Hugh Helferty published an opinion article in The Hill outlining how governments could harness the innovative capacity and financial resources of oil and gas companies to address climate change.
From the article:
Over 80 percent of U.S. carbon dioxide emissions come from burning oil and natural gas. Global GHG emissions from the manufacture and use of oil and gas sold by just the two largest U.S.-based companies, Chevron and ExxonMobil, total 1.4 billion tons — equivalent to one-quarter of all U.S. emissions. Clearly, oil companies have a major role to play in reducing emissions. Fortunately, they are exceptionally capable at developing and deploying the technologies that are needed to tackle this problem. What is needed is the regulatory driver to make it happen.

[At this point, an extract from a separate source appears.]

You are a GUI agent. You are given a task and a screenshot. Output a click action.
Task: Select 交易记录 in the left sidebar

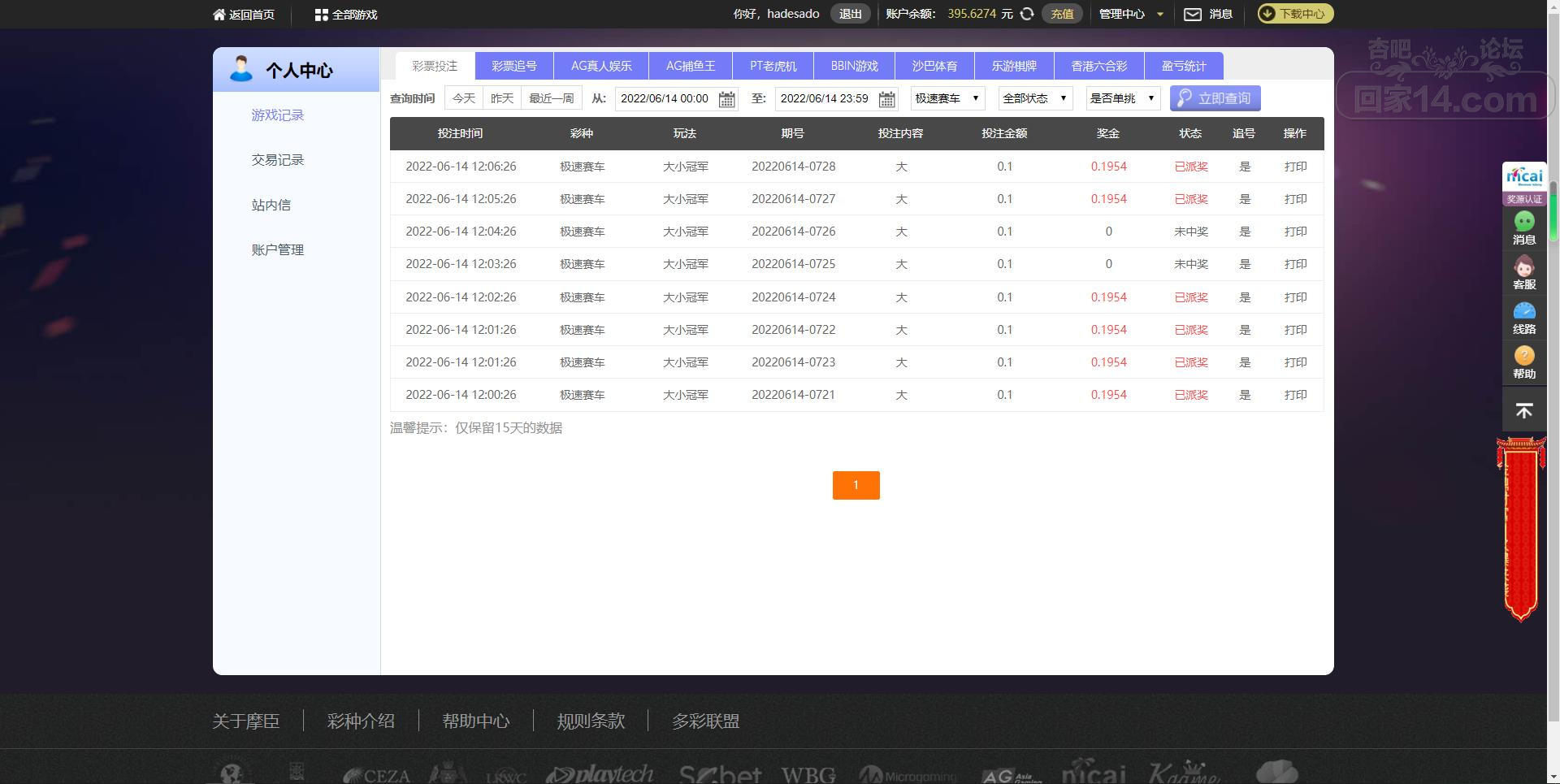(278, 160)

Let’s look at a historical example: 50 years ago, pollution from cars was a major health issue in U.S. cities. Los Angeles was blanketed with smog. Deaths from emphysema in New York City had increased 500 percent. The first Earth Day was held in 1970 and citizens were demanding action. In response, Congress passed the Clean Air Act, and the Environmental Protection Agency (EPA) was formed.
The EPA established a standard requiring dramatically lower tailpipe emissions starting with 1975 model year cars. This spurred rapid innovation. The auto companies developed and installed catalytic converters to reduce emissions, but they needed unleaded gasoline for them to work. The major oil companies developed, produced and distributed unleaded gasoline to meet the demand.
Later, the EPA followed a similar path to further reduce vehicle emissions, requiring the removal of sulfur from gasoline and diesel fuel. Once again, the oil industry spent billions of dollars on research, developing processes and building facilities to produce the low sulfur fuels. As a result of these actions, air quality today is much better than it was 50 years ago even though the number of miles driven has increased threefold.
A similar regulatory approach can be used to drive oil companies to reduce carbon dioxide emissions. Failure to offset emissions by sequestering an equivalent amount of carbon should result initially in financial penalties — and ultimately in loss of the right to produce U.S. oil and gas. Given that the U.S. is the world’s largest oil and gas producing country, companies will have a strong incentive to comply.